(Collected data entries)
····················

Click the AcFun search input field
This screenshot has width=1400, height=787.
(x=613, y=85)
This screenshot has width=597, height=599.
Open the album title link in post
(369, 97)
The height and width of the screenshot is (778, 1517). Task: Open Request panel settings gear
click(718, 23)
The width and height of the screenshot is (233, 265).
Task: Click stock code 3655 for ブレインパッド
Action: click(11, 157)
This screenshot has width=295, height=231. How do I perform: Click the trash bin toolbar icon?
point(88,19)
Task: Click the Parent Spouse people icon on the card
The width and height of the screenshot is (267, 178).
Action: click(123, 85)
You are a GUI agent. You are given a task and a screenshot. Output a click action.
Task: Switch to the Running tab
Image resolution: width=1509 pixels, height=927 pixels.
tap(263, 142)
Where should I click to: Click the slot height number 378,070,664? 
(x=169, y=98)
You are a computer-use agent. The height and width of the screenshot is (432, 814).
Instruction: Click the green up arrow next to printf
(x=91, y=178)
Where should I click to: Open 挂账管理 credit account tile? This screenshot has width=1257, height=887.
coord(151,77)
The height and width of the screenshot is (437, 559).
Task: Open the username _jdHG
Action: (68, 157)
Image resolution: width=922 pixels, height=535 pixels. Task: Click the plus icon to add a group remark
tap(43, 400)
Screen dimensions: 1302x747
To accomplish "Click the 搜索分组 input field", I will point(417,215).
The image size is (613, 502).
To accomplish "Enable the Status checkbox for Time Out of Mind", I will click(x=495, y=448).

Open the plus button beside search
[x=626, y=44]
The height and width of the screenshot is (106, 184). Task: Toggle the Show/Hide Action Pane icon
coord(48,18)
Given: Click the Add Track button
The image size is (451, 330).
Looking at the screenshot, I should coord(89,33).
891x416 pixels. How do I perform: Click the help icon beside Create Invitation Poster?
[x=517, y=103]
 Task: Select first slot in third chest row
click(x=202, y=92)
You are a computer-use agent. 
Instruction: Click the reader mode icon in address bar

····················

**CHALLENGE**: Please write out the lines from the one containing "You are a computer-use agent. The" through the one containing "[x=626, y=44]", both included, with no changes.

**TASK OUTPUT**:
You are a computer-use agent. The height and width of the screenshot is (432, 814).
Instruction: Click the green up arrow next to printf
(x=91, y=178)
Where should I click to: Open 挂账管理 credit account tile? This screenshot has width=1257, height=887.
coord(151,77)
The height and width of the screenshot is (437, 559).
Task: Open the username _jdHG
Action: (68, 157)
Image resolution: width=922 pixels, height=535 pixels. Task: Click the plus icon to add a group remark
tap(43, 400)
Screen dimensions: 1302x747
To accomplish "Click the 搜索分组 input field", I will point(417,215).
The image size is (613, 502).
To accomplish "Enable the Status checkbox for Time Out of Mind", I will click(x=495, y=448).

Open the plus button beside search
[x=626, y=44]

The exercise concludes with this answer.